I finished up loading the car up to go on vacation the week before last by putting my brand new $29.88 bike rack from our buddies in Bentonville, and found myself marvelling at the little metal things that you cinch down the straps with to hold the damned thing on the car. Such simple technology, so much buck bang.
And then I felt myself feeling warm, fuzzy feelings for the people that make standards for our products, culminating in the American National Standard Institute (ANSI). People get exercised all the time about the hot sweaty policemen, soldiers and firemen, heros. They are a fine lot for politicians to hold up as examples from the hustings.

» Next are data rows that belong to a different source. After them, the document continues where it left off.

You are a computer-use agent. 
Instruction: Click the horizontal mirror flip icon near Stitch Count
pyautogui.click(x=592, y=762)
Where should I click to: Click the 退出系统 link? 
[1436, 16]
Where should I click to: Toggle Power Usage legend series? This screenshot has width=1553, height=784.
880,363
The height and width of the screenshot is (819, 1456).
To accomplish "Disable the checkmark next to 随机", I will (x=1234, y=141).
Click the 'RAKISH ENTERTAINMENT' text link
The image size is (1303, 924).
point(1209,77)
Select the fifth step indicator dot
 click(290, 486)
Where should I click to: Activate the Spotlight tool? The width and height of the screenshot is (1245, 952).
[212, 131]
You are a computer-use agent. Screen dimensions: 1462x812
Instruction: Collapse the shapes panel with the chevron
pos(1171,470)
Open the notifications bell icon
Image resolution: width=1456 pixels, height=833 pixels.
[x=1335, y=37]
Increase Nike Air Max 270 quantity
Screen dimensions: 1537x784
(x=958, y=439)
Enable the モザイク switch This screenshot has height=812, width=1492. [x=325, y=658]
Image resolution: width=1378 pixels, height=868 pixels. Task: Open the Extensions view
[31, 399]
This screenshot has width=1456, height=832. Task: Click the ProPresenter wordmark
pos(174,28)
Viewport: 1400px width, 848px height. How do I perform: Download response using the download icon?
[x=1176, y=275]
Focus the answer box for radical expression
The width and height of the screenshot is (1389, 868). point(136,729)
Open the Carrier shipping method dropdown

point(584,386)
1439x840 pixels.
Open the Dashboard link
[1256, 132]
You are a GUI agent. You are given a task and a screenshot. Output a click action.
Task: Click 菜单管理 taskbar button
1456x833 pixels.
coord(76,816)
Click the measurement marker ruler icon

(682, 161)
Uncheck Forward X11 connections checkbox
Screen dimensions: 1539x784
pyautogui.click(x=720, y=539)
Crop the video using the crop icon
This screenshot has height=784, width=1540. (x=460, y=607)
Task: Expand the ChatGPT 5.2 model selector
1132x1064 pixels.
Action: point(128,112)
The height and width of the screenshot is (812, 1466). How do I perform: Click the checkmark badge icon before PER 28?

But the nerds and bureacrats who make our standards get no recognition. Who sings hymns in praise of these uber-Dilberts? Think about what they do. They go to boring, oxygenless meeting after meeting after meeting building consensus around microscopic little features (thread size to the nanometer or some such), but once it's done, everything runs so smooth and cheap. It took Wall Street three years (1964 to 1967) to nail down the 12-digit code that we now call the CUSIP, but it's been doing just fine since then. Our whole economy is undergirded by a firm infrastructure of agreement. PPP, TCP/IP, HTML, 802.11.g anyone?
So we here at the Grouse raise a lukewarm diet Dr. Pepper to the not-so-evidently heroic people who slog away at our standards, whoever the hell they are.